Yes Dale, she passed away Monday. Cran started a thread titled Pandora's Passing. I just added this thread in case people wanted to be more elaborate in their memories.


----------



## Schrody (Oct 10, 2014)

Pandora was such a sweet person. Always caring. I didn't know her well, but we spoke a little, and I could see and feel she's a very warm and loving person. She always had a nice word for everybody. So sad, all out of sudden. She was too young.


----------



## Bishop (Oct 10, 2014)

I wish I could point to one particular memory, but Pandora was always just a wonderful presence in any part of the forum. She was always calm and wise and offered great advice and encouragement. I still remember her wonderful words in my Catfish Interview, and being touched.


----------



## TKent (Oct 10, 2014)

OH NO... I had no idea. She lived in my general area and I had been planning to ask her to meet me for coffee sometime.  How awful.


----------



## Deleted member 56686 (Oct 10, 2014)

I was especially concerned about you TK. I knew you two were talking about the Atlanta Falcons. It's such a sad day. :sad:


----------



## TKent (Oct 10, 2014)

And I can almost imagine her penning a few lines that would capture the feeling better than anything I could ever dream of writing. 

It's such a sad day. :sad:


----------



## TKent (Oct 10, 2014)

What a weird day this has been. I just can't get Pandora off my mind. One day she said she was looking at the beautiful lake Spivey and I realized how close she was and felt a kind of connection knowing she was there. She was also on my welcoming committee. So when I'd see her post, I often would click to see what beautiful words she had shared that day.  Been looking through some this morning, and this one just hit me hard. 

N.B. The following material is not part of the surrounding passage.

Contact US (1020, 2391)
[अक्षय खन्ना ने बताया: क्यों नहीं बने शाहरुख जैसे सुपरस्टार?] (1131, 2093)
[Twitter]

 				 				 				[h=2]When Bad Things Happen 				by Pandora[/h] 				   						 							 							 						 						 				 					 						when bad things happen
they encompass and enclose
we can not see beyond or around

we feel alone, hidden

our heart shrinks
our minds close
we are silent in our fear, unbreathable blackness

moments to minutes to hours to days

with the passing time
without notice
strength comes and it grows
our eyes open, we exhale

in us is the need to survive 
it is basic

we turn and look back,
to the pain,
the loss the fear,
we inhale in the light and

we walk forward
as though commanded
without purpose, without need
just to survive

moments to minutes to hours to days

we turn back again to see
a lesson lays there in the past,
a gift, that which hurt
now teaches
leaves us stronger knowing more of ourself

so we move forward
we live and we love
our heart grows
our minds open

we see the fit of the things that have passed
like that of a puzzle or a domino to tip the other,
each was needed, good or bad

then days turn to years turn to decades

when we look in either direction
we now see the Big Picture
behind us
in front of us
down the way and beyond

the Big Picture of Life and Beyond is here in
each pain, each loss, each lesson, each love,
it is our Life and it was meant to be just as it is.
It is Us.

I hope this eases the woes, life brings many. 						​


----------



## Deleted member 56686 (Oct 10, 2014)

Pandora's last post on the This Week thread was a brief conversation with me. It was just a couple posts but I think it gives great insight of what a  wonderful soul she was. I had noticed her not online several days later and I even posted a few days ago to hope she was okay. It isn't a good day for me either. :sad:


----------



## TKent (Oct 10, 2014)

I saw that when you posted it (the inquiry that is) and thought how thoughtful and observant that was of you...   U r a sweetheart MrM. 




mrmustard615 said:


> Pandora's last post on the This Week thread was a brief conversation with me. It was just a couple posts but I think it gives great insight of what a  wonderful soul she was. I had noticed her not online several days later and I even posted a few days ago to hope she was okay. It isn't a good day for me either. :sad:


----------



## Schrody (Oct 10, 2014)

I saw some of you wrote a message in her Memory book. People said only nice things (and I can't imagine someone could say anything bad about her), she was truly loved here.


----------



## Deleted member 56686 (Oct 10, 2014)

I saw your post there Schrody. I thought that was really nice. :cat:


----------



## belthagor (Oct 10, 2014)

I didn't know her well, but she always had something nice to write.


----------



## Schrody (Oct 10, 2014)

mrmustard615 said:


> I saw your post there Schrody. I thought that was really nice. :cat:



Thanks mustard, like I said, judging by the commentaries she was a beautiful person, just the way we knew her here


----------



## Gyarachu (Oct 10, 2014)

A gorgeous--and heart-wrenching, given present circumstances--poem of hers:

*I Imagine You* - by Pandora

*I have seen your face,
beautiful I imagine.
Your eyes, your soul deep like the sky 
they live in the sky.

Your words 
stirred my imagination.
Each story told in images 
that remain still,
cherished for there will be no more.
I imagine more.

I imagine
you will know me when we meet,
we will be long lost friends
though we were never lost.
We were found in kinship,
shared in nature and common loves.

I imagine
we will smile through eternity
together.

I will always imagine you.


*--------------------------------------

I really hope her husband has access to her collection of poetry in some form. I for one would love to see it compiled. To lose it would be tragic indeed.


----------



## TheYellowMustang (Oct 10, 2014)

I'm not good with words in situations like this, but I tracked down two of my favorite posts from her:



> I like to wake to birdie noises, their world is very constant in a good way.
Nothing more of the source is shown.